Objective =
Reproduce the lines of the listing below word for word, starting with the line that contains "Click the large Stop button" and continuing through the end of the listing, with both ends included. Leave the pictures out of your copy.

Information supplied =
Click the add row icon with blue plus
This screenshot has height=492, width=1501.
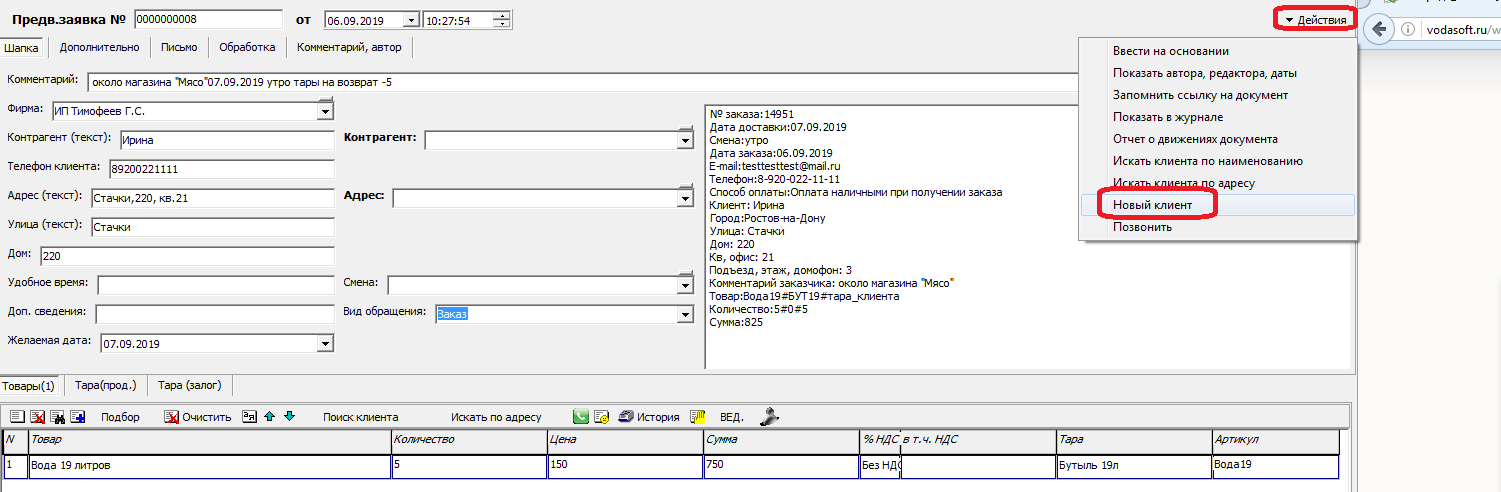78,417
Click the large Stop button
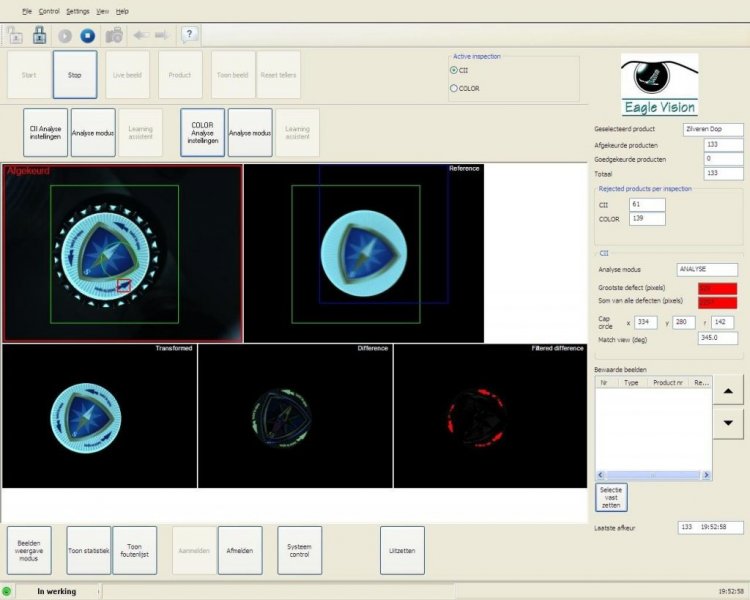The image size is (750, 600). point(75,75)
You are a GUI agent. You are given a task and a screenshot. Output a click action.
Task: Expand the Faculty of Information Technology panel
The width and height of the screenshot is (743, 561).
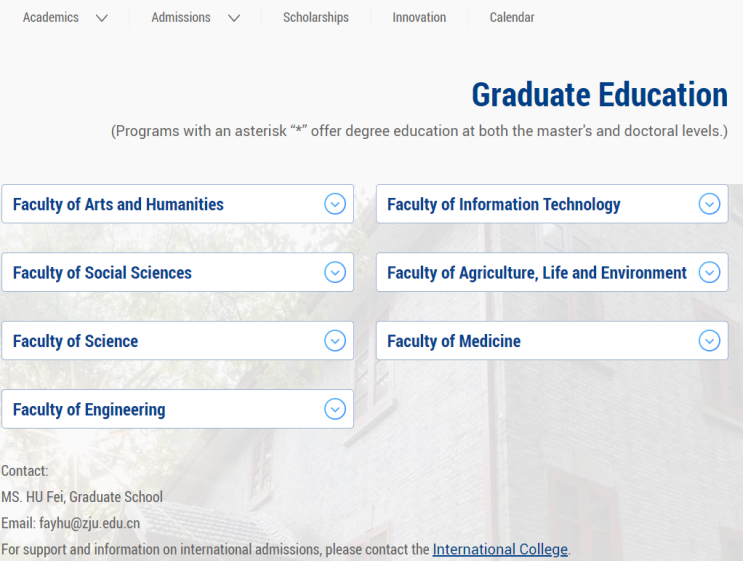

The response =
Click the large Stop button
The image size is (750, 600). point(75,75)
You are a GUI agent. You are given a task and a screenshot. Output a click action.
Task: Expand the Faculty of Information Technology panel
The width and height of the screenshot is (743, 561).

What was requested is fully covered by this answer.